Listening to Happy Music may Enhance Divergent Creativity
A new study reports some scientific evidence that listening to happy music on a regular basis will help to pump up creative juices. Creativity is considered as one of the key competences in our complex, fast-changing world, and it is the driving force in generating scientific, technological and cultural innovations for a wide range of problems with fresh ideas. The research was carried out by Simone Ritter (Radboud University, Netherlands) and Sam Ferguson (University of Technology Sydney, Australia) and the study was published in the open access journal PLOS ONE.

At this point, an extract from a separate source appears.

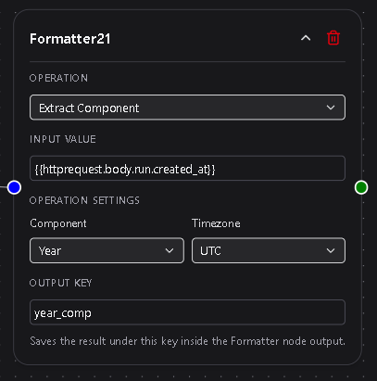Click the output key helper text
This screenshot has height=381, width=377.
point(187,341)
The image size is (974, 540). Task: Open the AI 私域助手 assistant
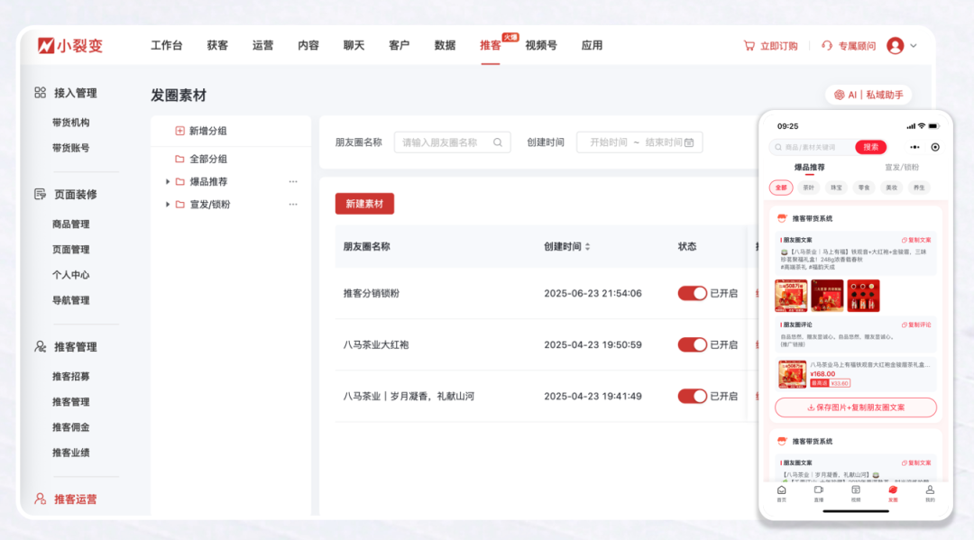pyautogui.click(x=868, y=94)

Divergent thinking is a process of creating many unique solutions to solve a problem. Unlike convergent thinking which is systematic and logical, divergent thinking is spontaneous and free-flowing. To study, how happy music enhances divergent thinking, researchers had 155 participants and divided them into experimental groups. Each group listened to 1 of 4 different music types – calm, happy, sad and anxious. The music had an emotional valence (positive or negative) and arousal (high or low). The music with high arousal and positive valence was called “happy music”; high arousal and negative valence was called “anxious music”; positive arousal music was called “calm music”; negative arousal music was called “sad music” and control group listened to silence.
Finally, the researchers found that participants listening to happy music came up with most original and useful solutions in various cognitive tasks and scored higher in overall divergent creativity score.